--- Data shown Enclosed Below ---

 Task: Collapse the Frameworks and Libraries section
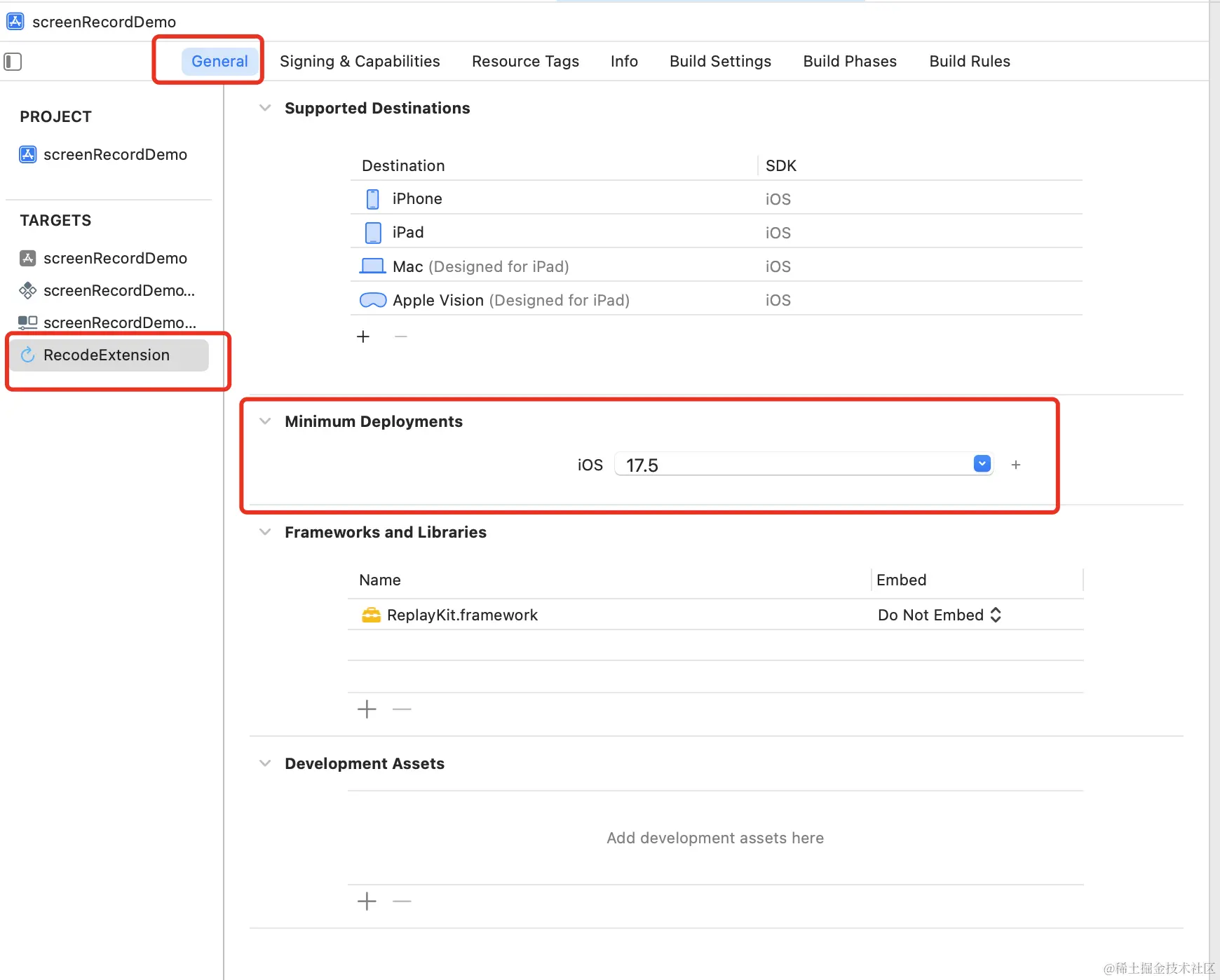coord(265,532)
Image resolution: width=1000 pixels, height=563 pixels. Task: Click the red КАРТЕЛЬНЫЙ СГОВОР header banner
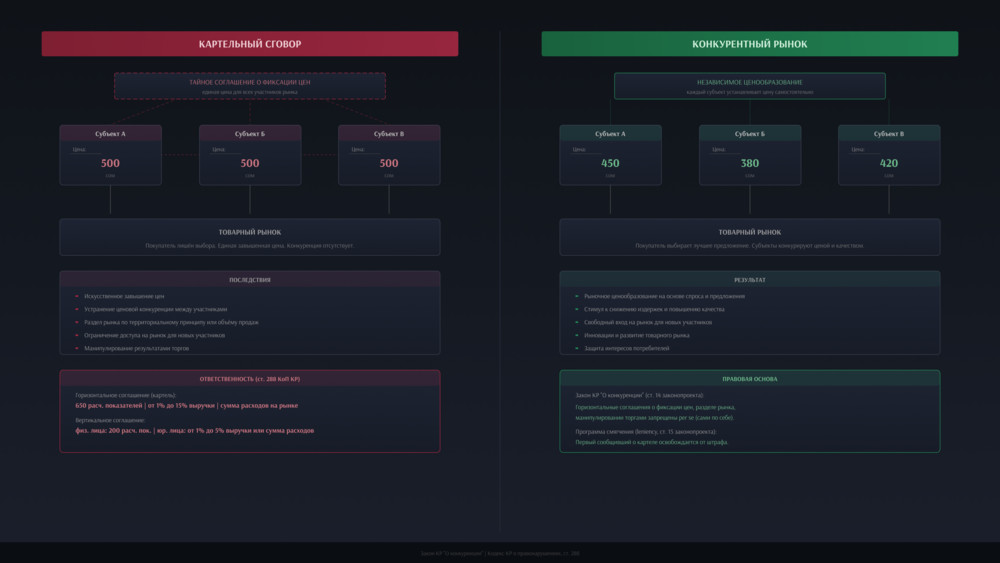pos(250,44)
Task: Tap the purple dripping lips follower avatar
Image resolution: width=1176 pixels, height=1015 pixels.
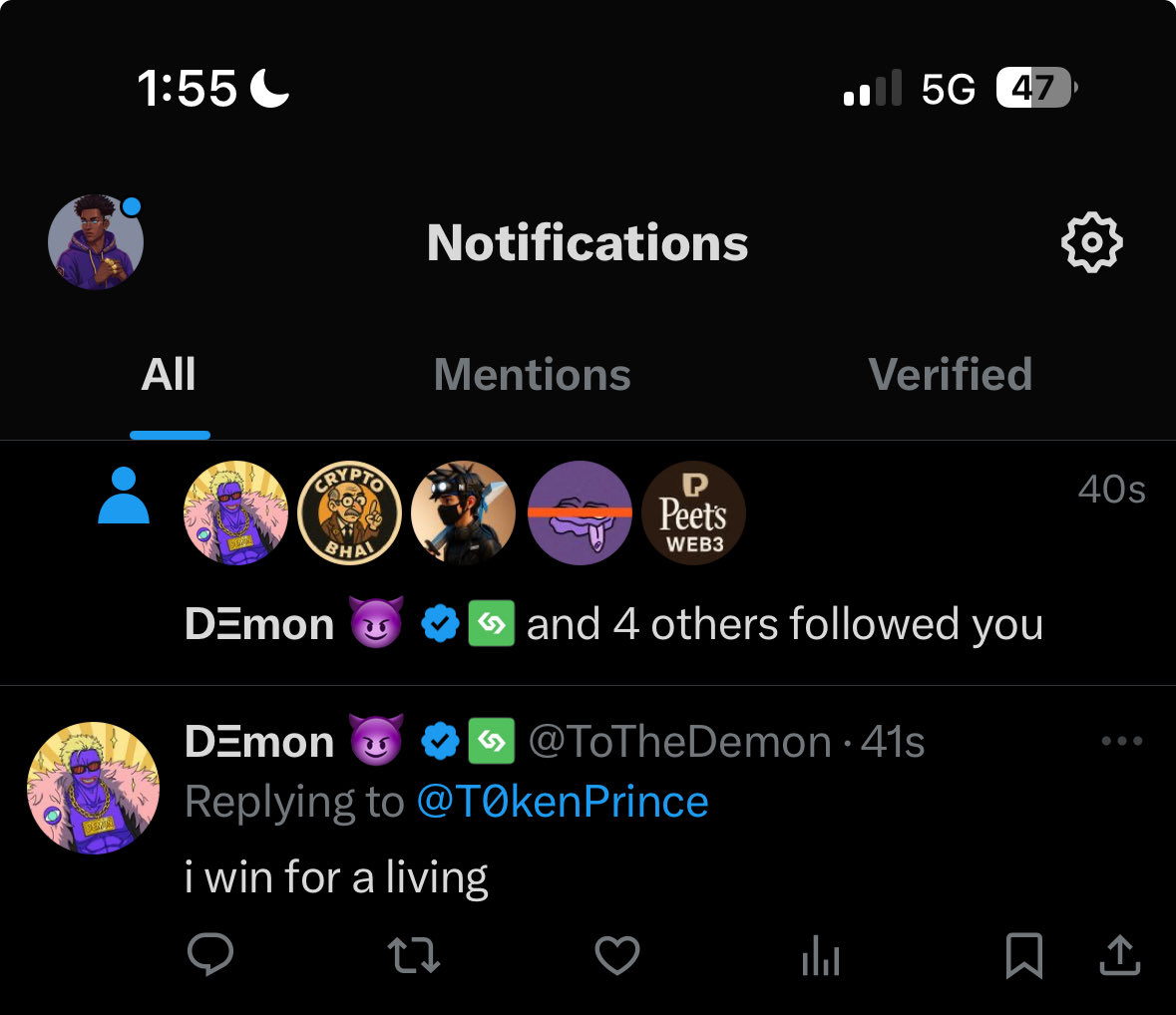Action: coord(579,512)
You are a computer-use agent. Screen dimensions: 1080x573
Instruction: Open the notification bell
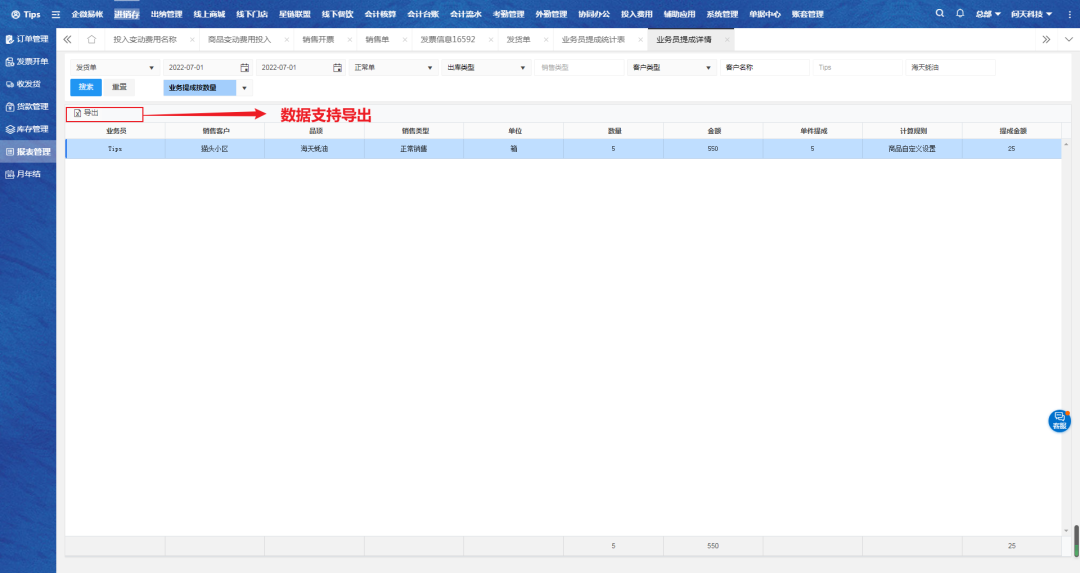[960, 14]
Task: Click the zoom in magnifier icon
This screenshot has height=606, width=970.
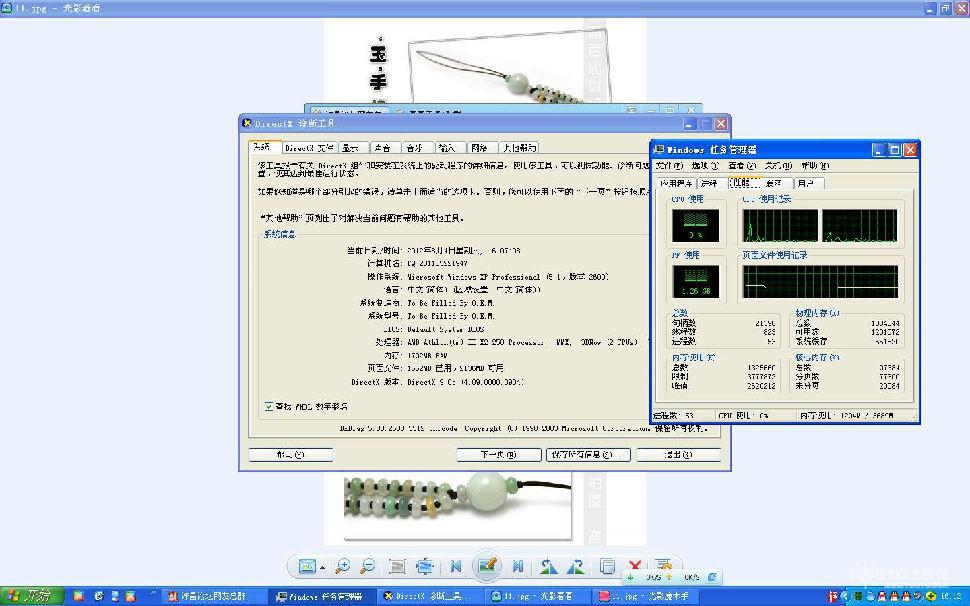Action: 342,566
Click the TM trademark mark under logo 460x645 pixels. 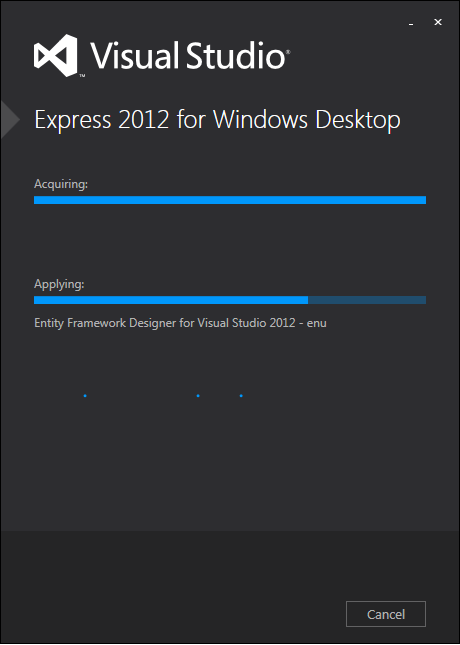pos(82,76)
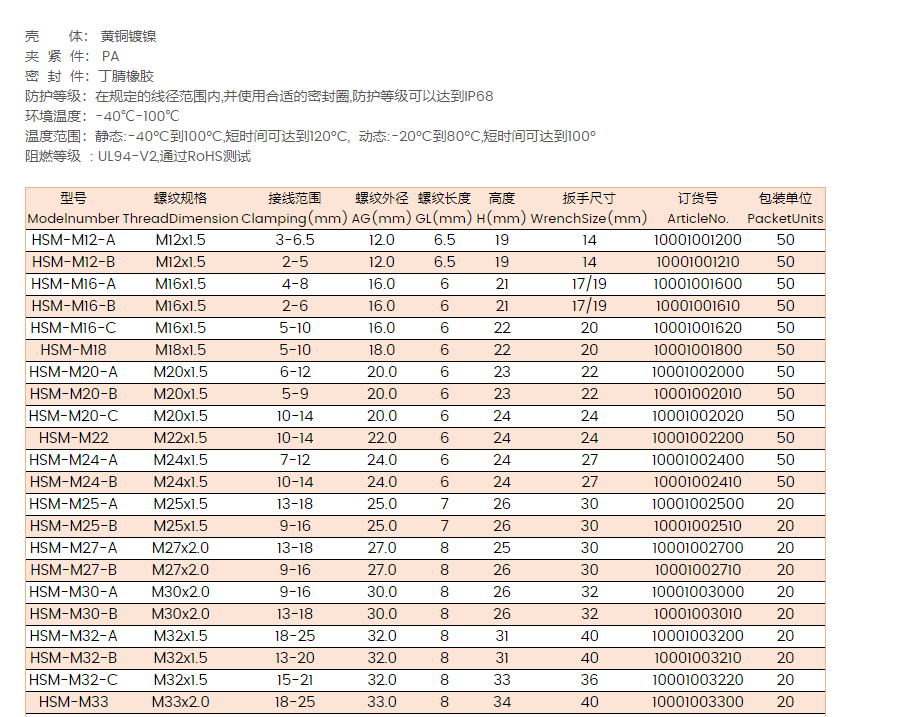The width and height of the screenshot is (910, 717).
Task: Click the ArticleNo. column header
Action: click(697, 218)
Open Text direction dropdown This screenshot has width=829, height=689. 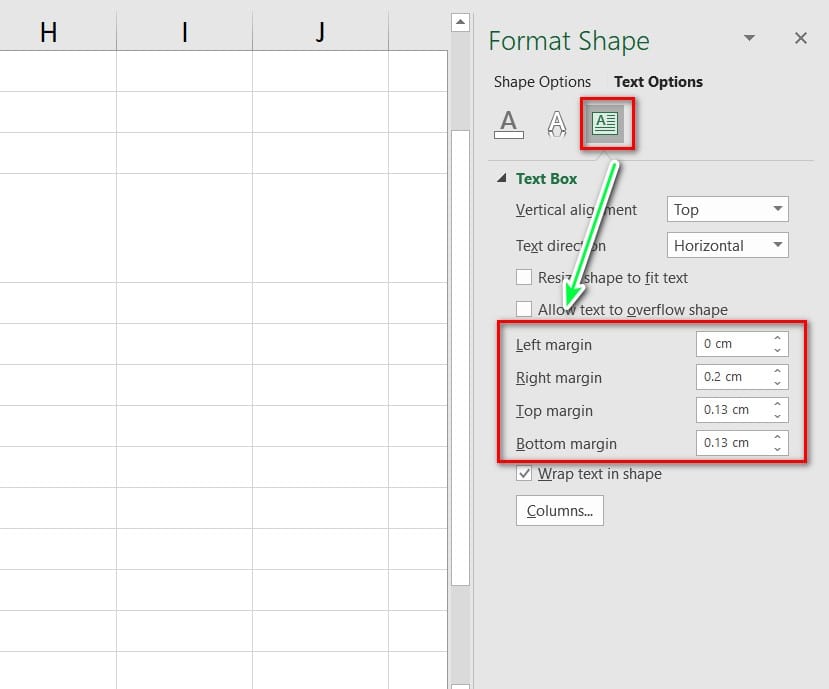coord(727,245)
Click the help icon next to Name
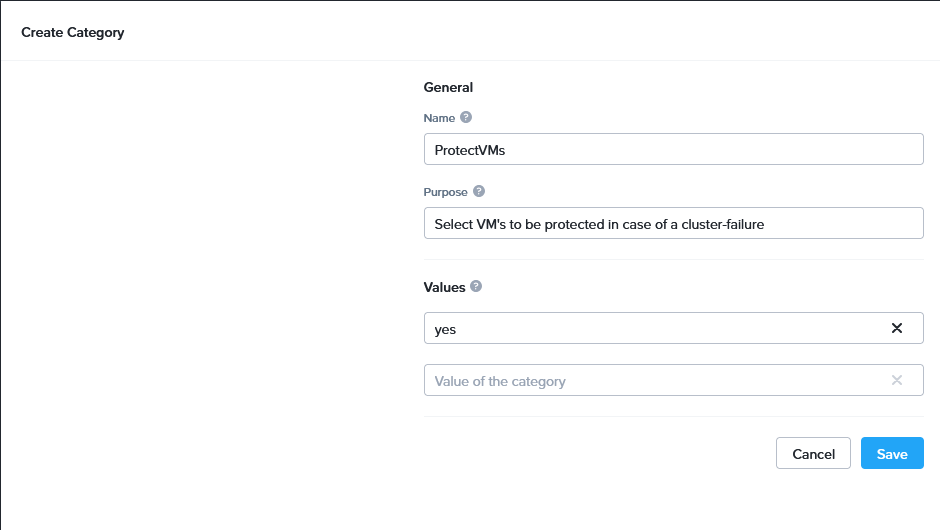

--- End of Enclosed Data shown ---

**What this task involves**
Among the lines above, return each one holding the string "icon".

**Exercise answer**
Task: Click the zoom in magnifier icon
Click the help icon next to Name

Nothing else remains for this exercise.